[Problem statement] According to the book review, what five-part course did Mona Hanford found to help the terminally ill and their caregivers?

═════ Provided text ═════

REVIEWED BY SR. PATRICIA TALONE, RSM, PhD
The Graceful Exit: 10 Things You Need To Know
By Mona Hanford and Adrienne Hand
97 pages, $9.95
From the first page of The Graceful Exit, you can tell that the primary author of this book is a wise woman who has "borne the heat and burden of the day" (Matthew 20:12). Aeschylus, the fifth-century B.C. Greek playwright, has the chorus in his classic, Agamemnon, warn the audience that "he who learns must suffer. And even in our sleep pain, which cannot forget, falls drop by drop upon the heart, until … comes wisdom by the awful grace of God." This short, direct, extremely readable book is full of practical, hard-earned wisdom intended to help people "face reality, make wise choices and find hope at the end of life."
Author Mona Hanford tenderly cared for her husband as he neared life's end. We know that everyone must die, and each family at one point or another faces the challenge and privilege of caring for loved ones in the final months, weeks and days of their lives. The author is no exception, but Hanford brought to these realities a rich experience of commitment to and work with persons at the end of life. An eldercare activist, consultant and speaker, Hanford is the founder of The Hope Initiative, a five-part course designed to help the terminally ill and their caregivers. She has inspired participants at The Collegeville Institute in Minnesota, the Duke Divinity School in Durham, North Carolina, and Harvard University's Initiative on Health, Religion, and Spirituality in Boston on caring for persons at the end of life.
The tone of Hanford's book complements the Catholic Health Association's "Shared Statement of Identity for the Catholic Health Ministry," which proclaims "every person is a treasure, every life a sacred gift, every human being a unity of body, mind, and spirit." Although The Graceful Exit is written both for caregivers and patients, the author's primary purpose is patient-focused. She endeavors to assist each person to live with grace and dignity for every precious moment of life.
The table of contents reveals Hanford's emphasis on a holistic approach to patient care, embracing the physical, social and spiritual realities of sickness and death. She devotes a chapter to the Five Wishes document, noting that it was inspired by the work of St. Teresa of Calcutta in a Washington, D. C. hospice. Ecumenically sensitive, the book's text does not purport to present a specific religious tradition. It draws upon wisdom and voices from diverse professions and backgrounds.
Unlike some contemporary commentators, Hanford does not eschew modern medical advances, but she incorporates respect for these modalities into her embrace of the comforts of hospice. Her approach is not an either/or, but a both/and.
Diverse professionals recommend the book, including physicians, psychologists, attorneys and politicians. Endorsements from William H. Frist, MD, the former Republican senator from Tennessee, and news analyst Cokie Roberts show the wide variety of persons to whom the book appeals.
Intended to be inspirational rather than academic or clinical, the book does not provide endnotes. It does, however, offer further resources for persons preparing advance directives, as well as resources for caregivers.
Catholic health care understandably prides itself on its excellent palliative care, hospice and home care programs. Many member systems maintain state-of-the art cancer centers offering both traditional and complementary care to assist in their patients' holistic healing. This book would be an inspiring and practical addition to resource rooms, libraries and waiting rooms in such facilities. It is a book to be read and discussed by patients, families and caregivers. As Aeschylus' chorus reminds us, wisdom does not come to any of us cheaply. It is so important to share that wisdom with one another.
SR. PATRICIA TALONE, RSM, PhD, is a consultant in Philadelphia on ethics, mission and leadership formation.

═════ Data provided ═════

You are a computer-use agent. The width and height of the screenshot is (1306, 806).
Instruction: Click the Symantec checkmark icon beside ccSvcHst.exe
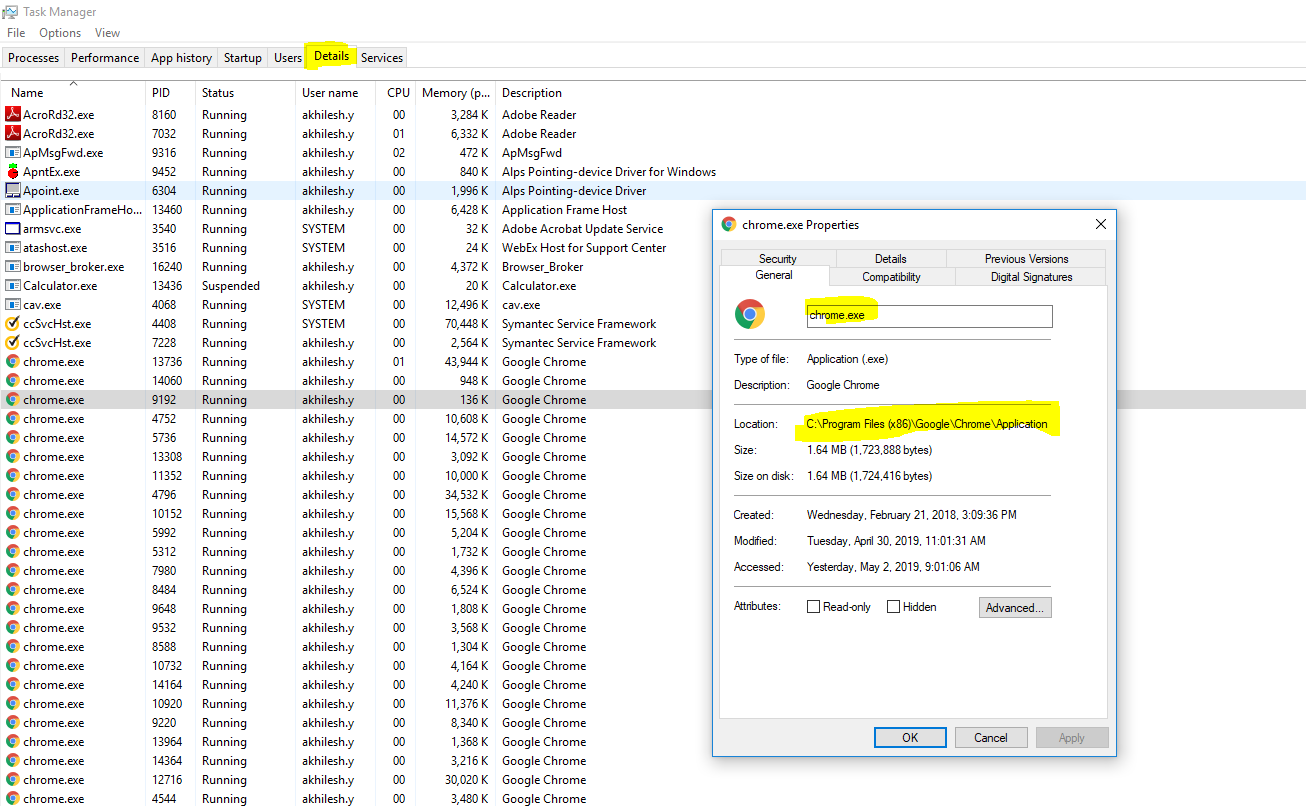tap(10, 323)
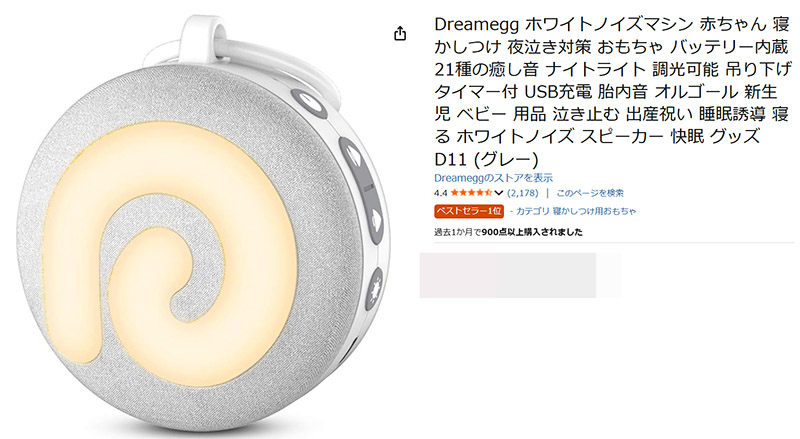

═════

[Result] The Hope Initiative